Segment Open

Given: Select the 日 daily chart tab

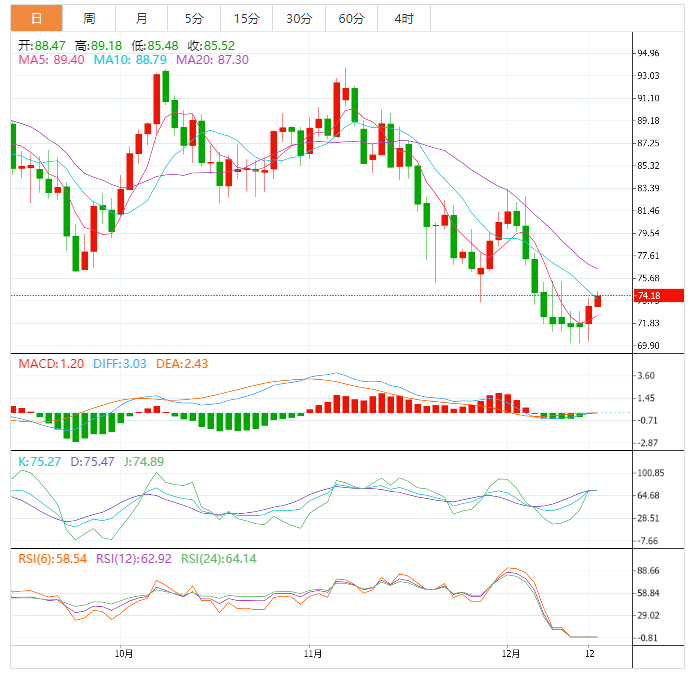Looking at the screenshot, I should point(37,18).
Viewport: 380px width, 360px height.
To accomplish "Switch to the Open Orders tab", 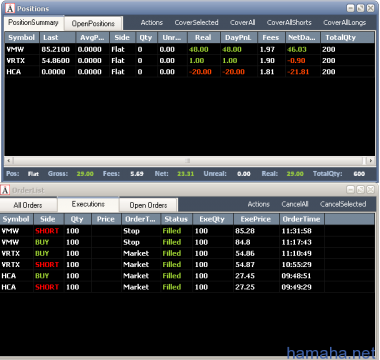I will pos(148,205).
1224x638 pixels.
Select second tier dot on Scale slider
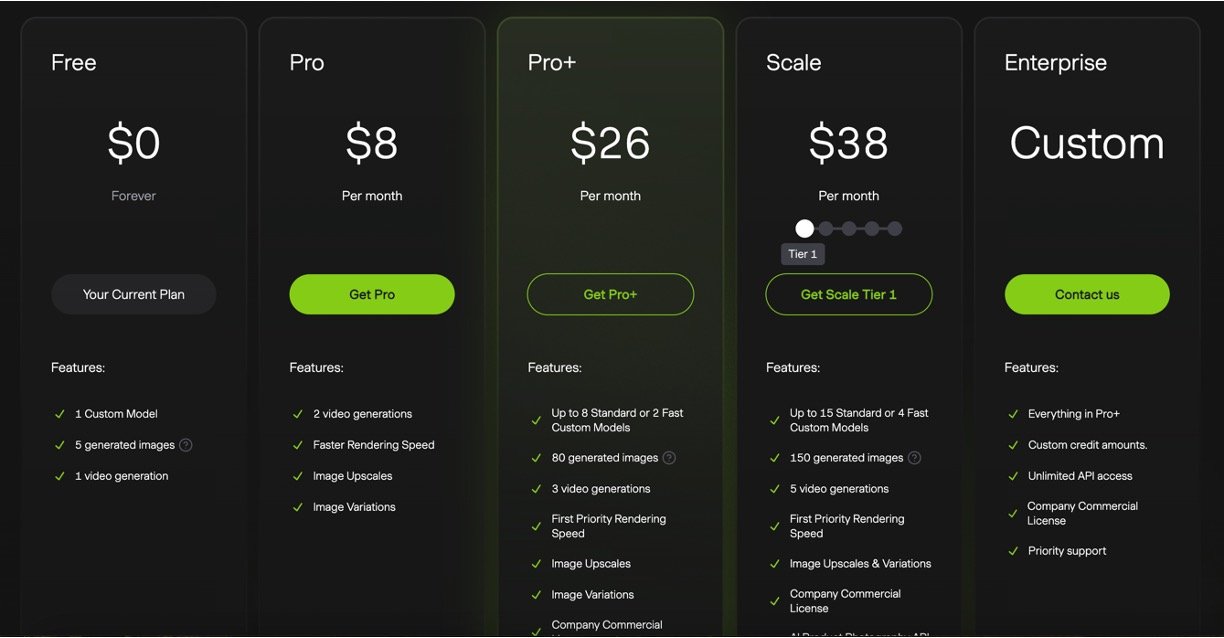[827, 229]

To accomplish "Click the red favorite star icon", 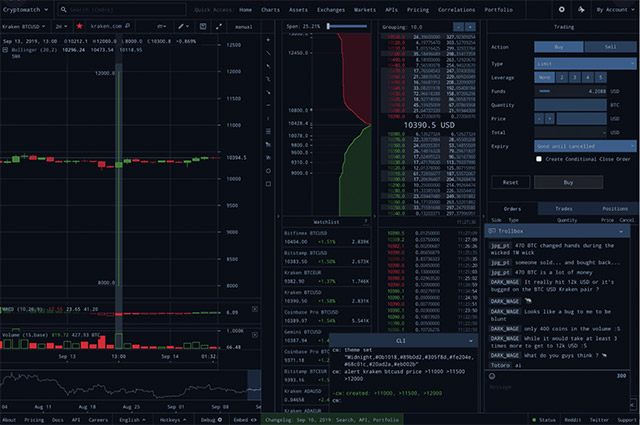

Segment Closed

**Brief**
Copy nothing but the lines from the line that contains "1224x638 pixels." through the end of the listing, exactly, and keep pictures out of it.

**Response for this exercise**
1224x638 pixels.
Select second tier dot on Scale slider
[827, 229]

To accomplish "Click the red favorite star icon", 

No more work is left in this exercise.